How does everyone feel about treating tendons? I’ve often felt my tendons or muscles are the causing factor for my issues. Dr. Hutcheson was the chiropractor at Caring Medical when I was treated there and it looks like he’s out on his own now. I did have a much better impression of Dr. Hutcheson than the rest of Caring Medical.
I always say, “nothing ventured, nothing gained.” However, this just looks like a very aggressive form of dry needling to me. I don’t understand how it could be helpful except that it’s irritation in our bodies that causes them to try to heal so perhaps irritating the tendons gets the body to “shore them up”.

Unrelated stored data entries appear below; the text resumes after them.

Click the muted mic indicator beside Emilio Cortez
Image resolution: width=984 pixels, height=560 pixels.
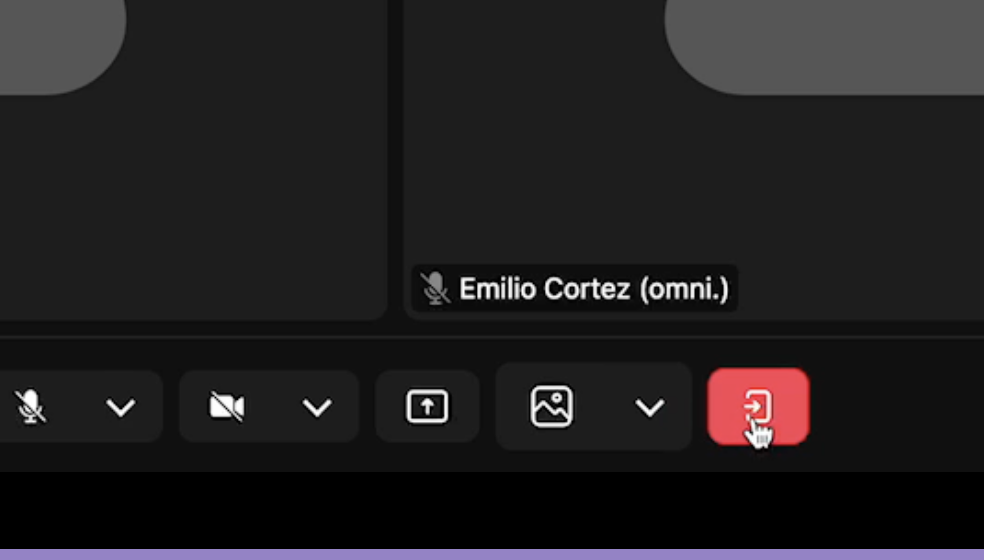[434, 288]
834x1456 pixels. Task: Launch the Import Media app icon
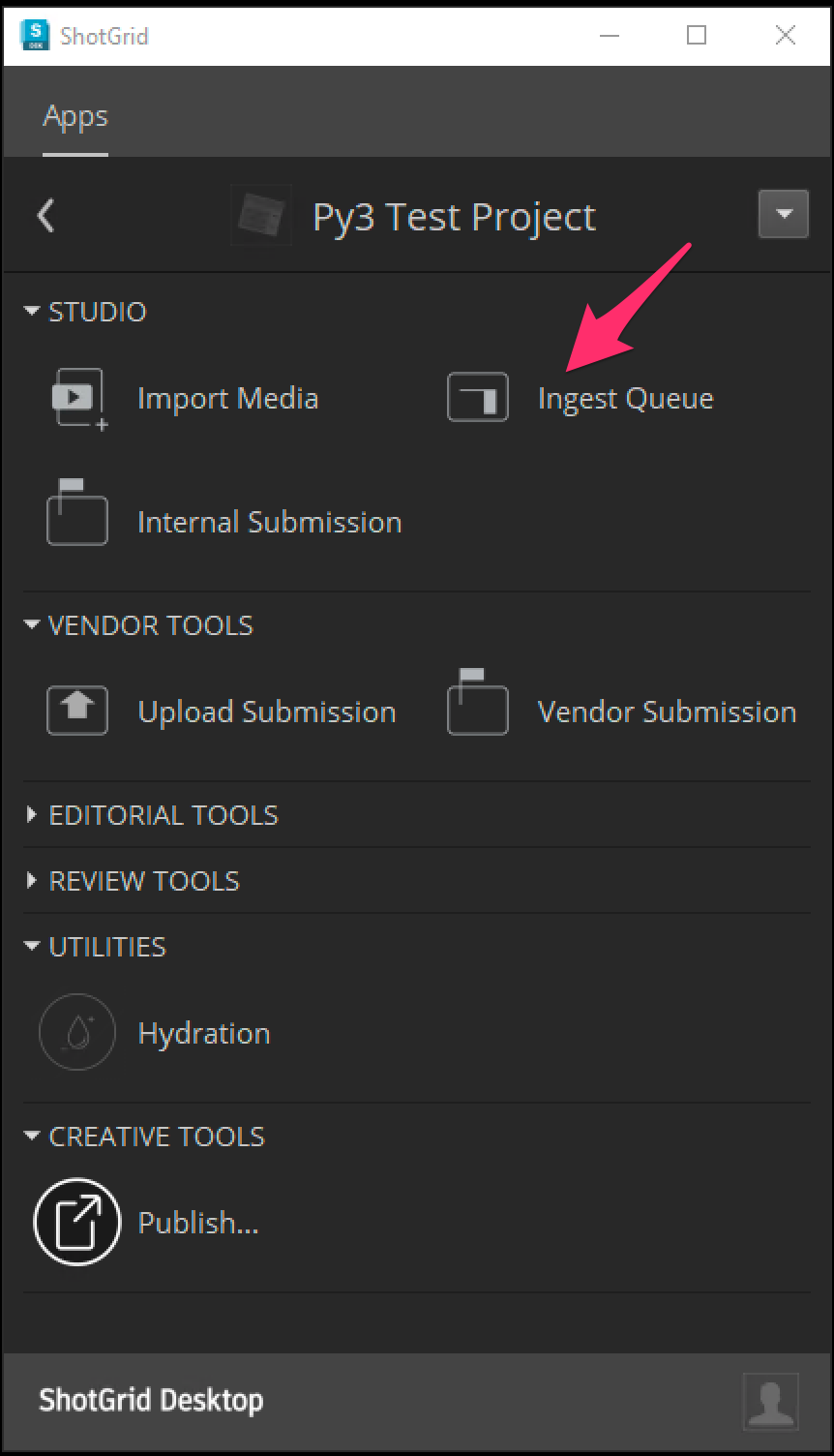click(x=78, y=399)
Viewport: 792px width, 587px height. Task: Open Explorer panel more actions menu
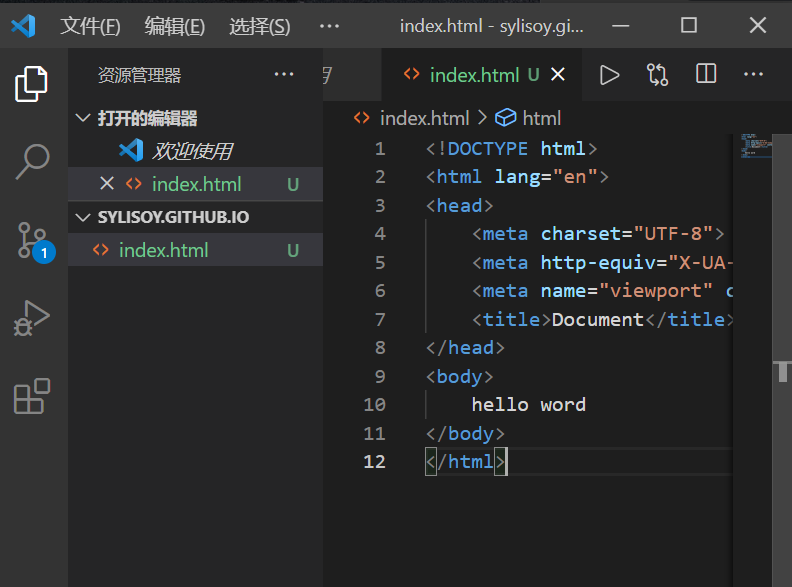click(x=284, y=75)
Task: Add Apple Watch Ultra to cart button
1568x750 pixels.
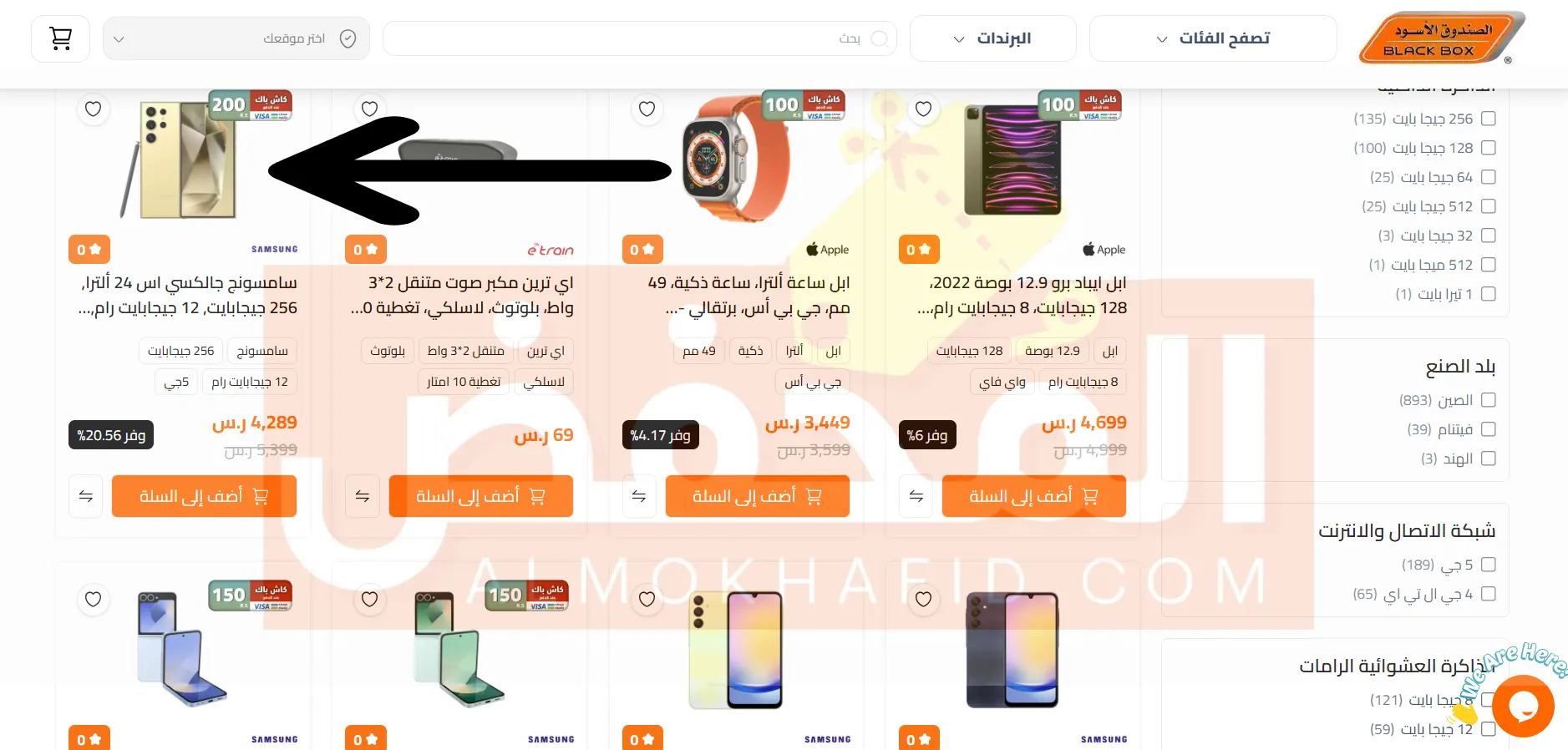Action: [x=758, y=496]
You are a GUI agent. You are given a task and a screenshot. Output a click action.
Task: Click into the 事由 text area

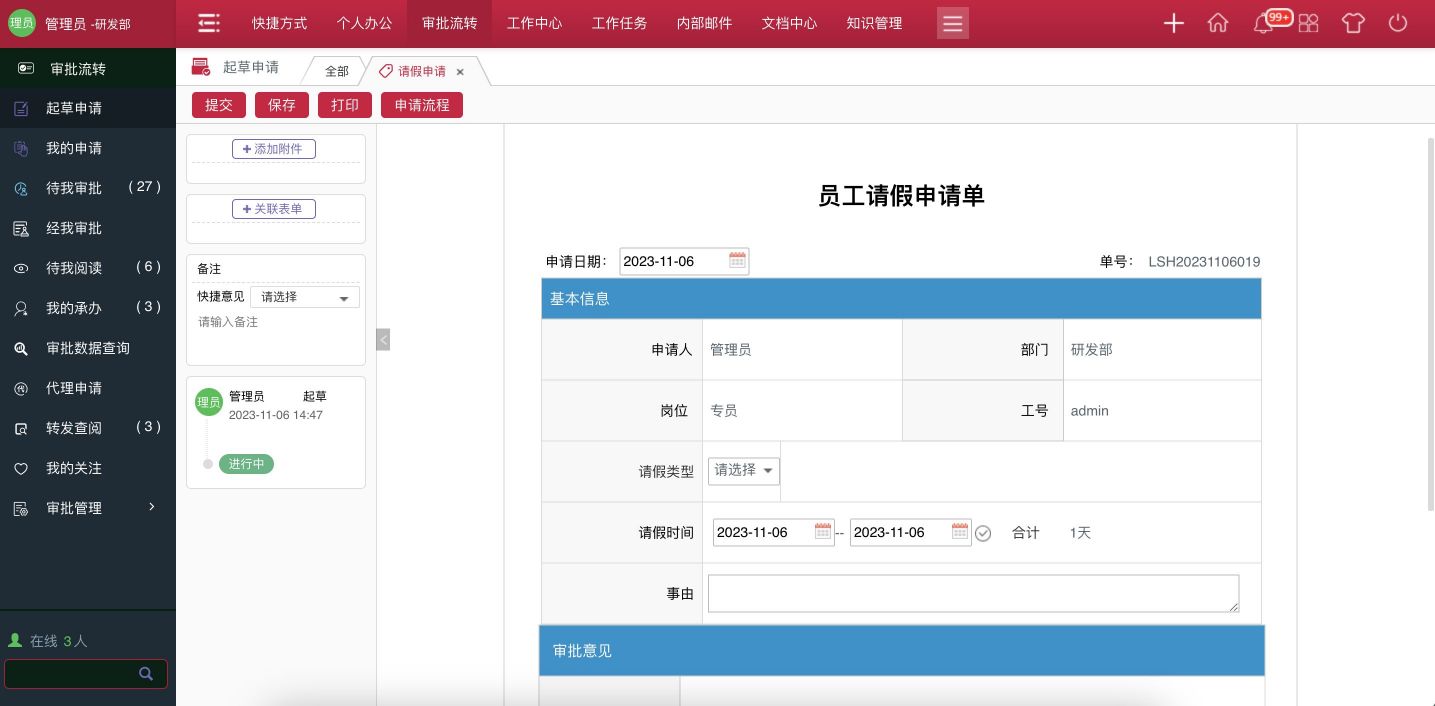pyautogui.click(x=972, y=593)
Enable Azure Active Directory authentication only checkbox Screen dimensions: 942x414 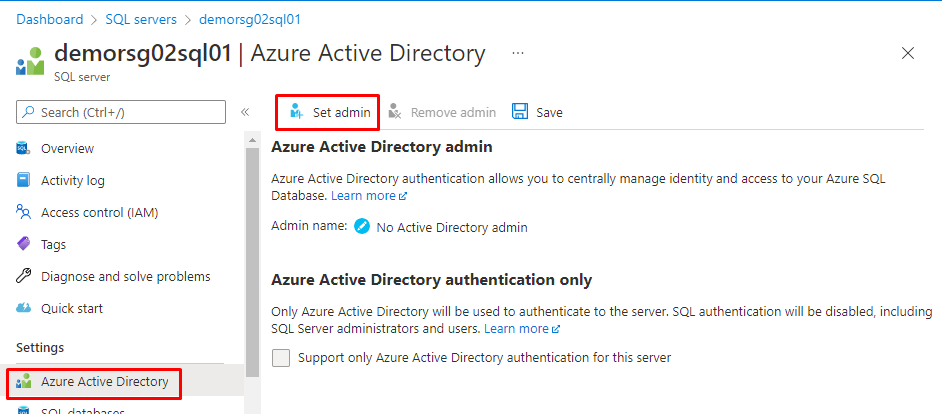pos(281,357)
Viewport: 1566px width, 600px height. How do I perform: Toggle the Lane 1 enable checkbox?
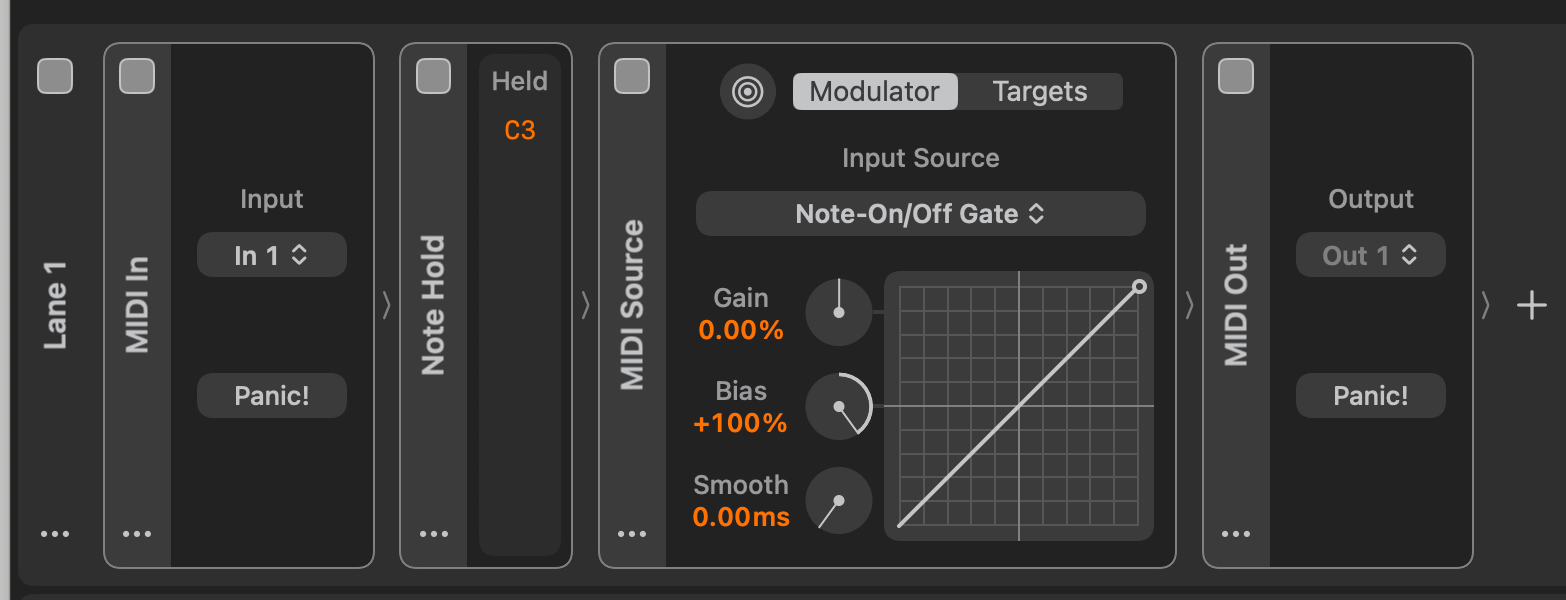(55, 76)
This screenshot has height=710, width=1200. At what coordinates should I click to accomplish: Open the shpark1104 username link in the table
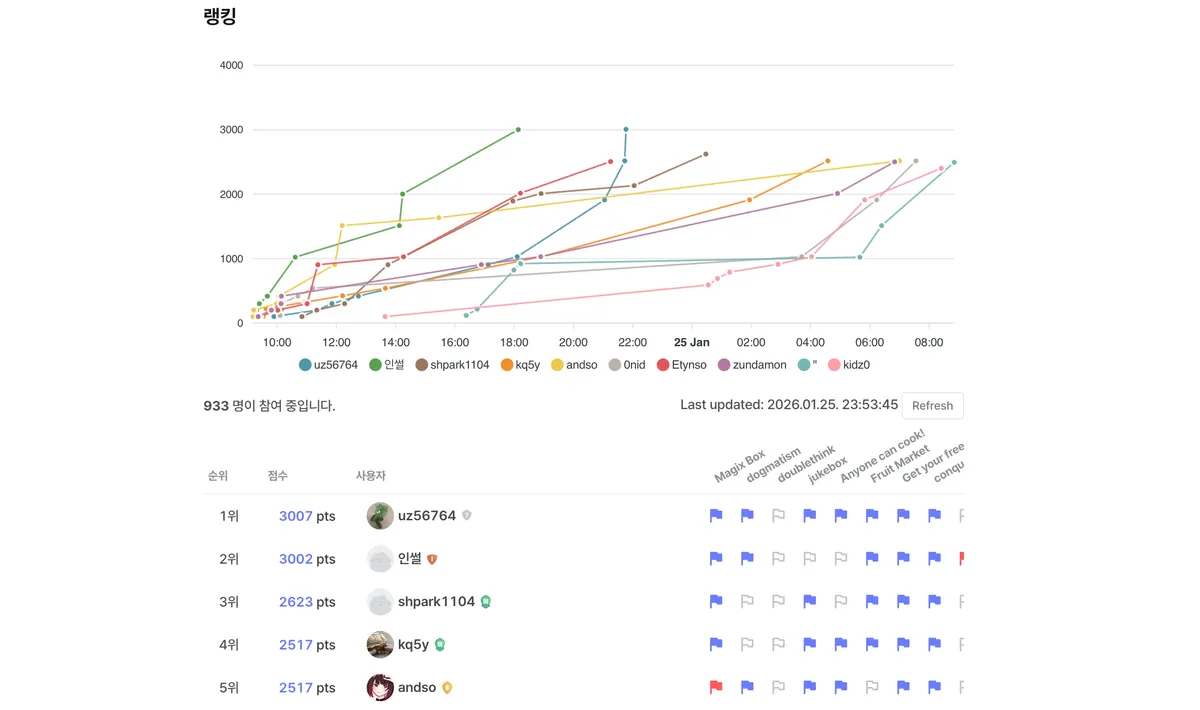tap(436, 602)
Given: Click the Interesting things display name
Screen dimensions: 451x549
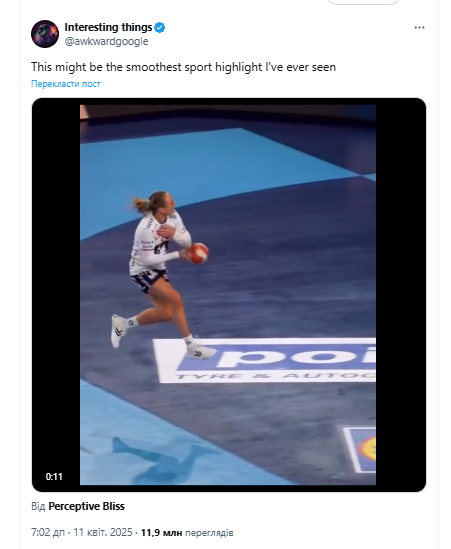Looking at the screenshot, I should pos(108,27).
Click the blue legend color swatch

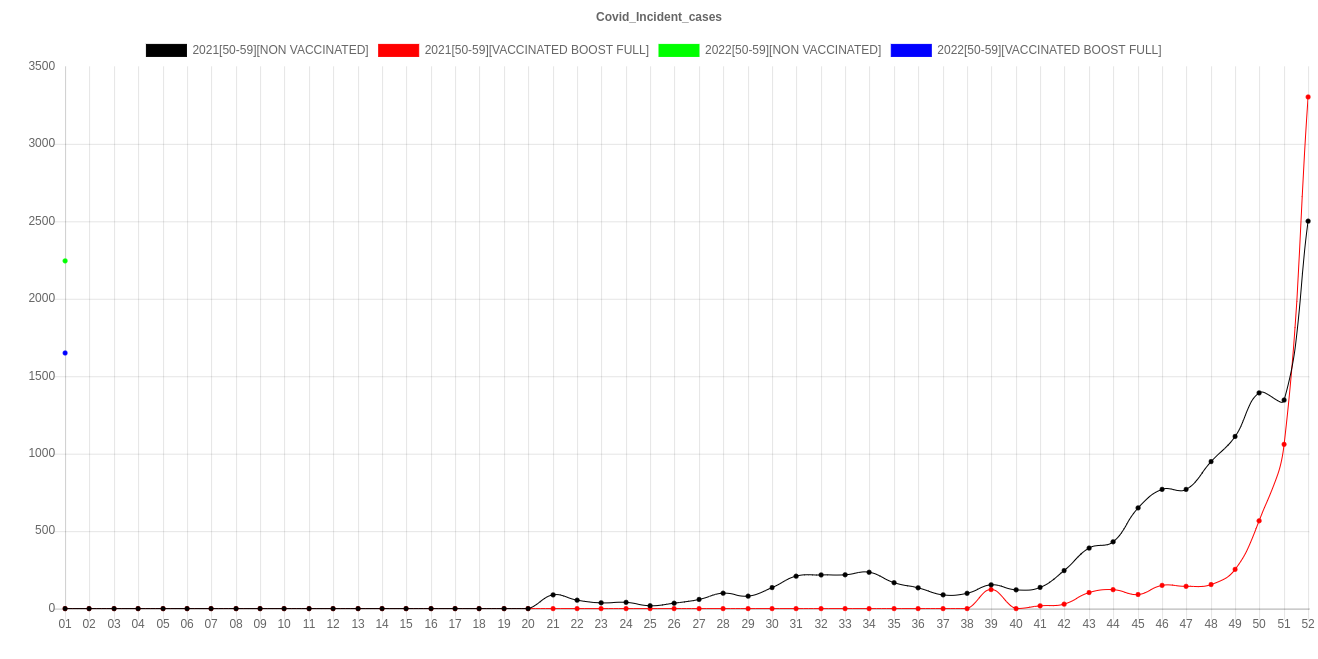pyautogui.click(x=910, y=50)
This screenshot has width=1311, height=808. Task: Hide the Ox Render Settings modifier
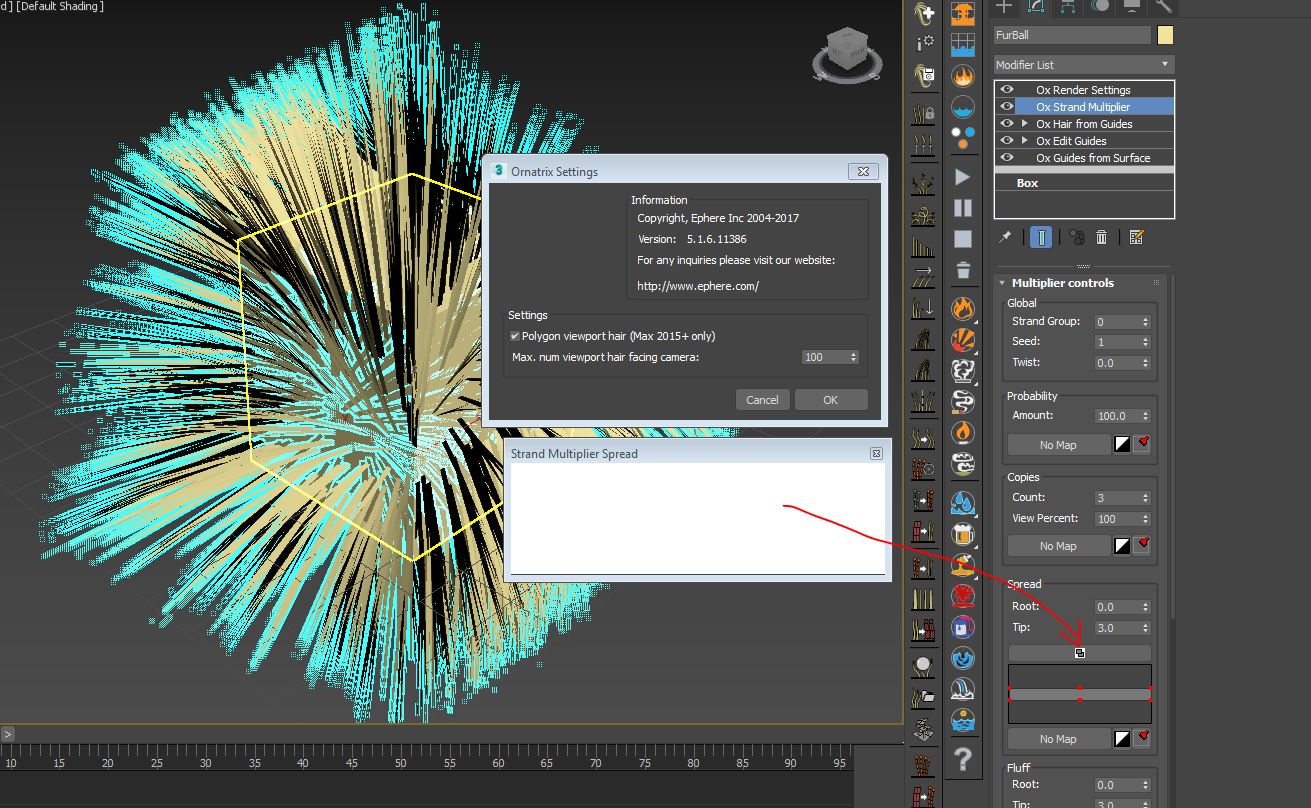point(1007,90)
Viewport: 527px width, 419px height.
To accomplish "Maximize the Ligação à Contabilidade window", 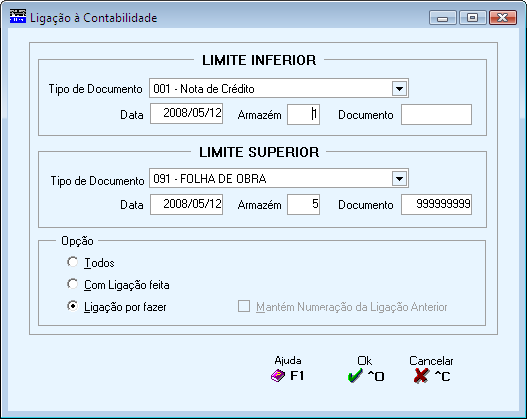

You’ve been through a lot of testing & treatments that haven’t been wholly successful in helping you so perhaps this is something to consider. My caveat is that some time ago, I saw a video w/ Dr. Hutcheson being interviewed by Dr. Hauser. Dr. Hutcheson supposedly had/has ES, & he was singing the praises of prolotherapy for curing his ES symptoms so he didn’t need surgery. To me, this gives less credibility to Dr. Hutcheson’s claim that he can cure muscle tightness by working on the tendons because of the growing number of members on this forum who spent thousands of dollars on prolotherapy & got no relief from ES symptoms. I’m not trying to dissuade you, but you should do some research to see how effective this really is before jumping in with both feet. Have any studies been written up? Is there someone you could contact who has a success story?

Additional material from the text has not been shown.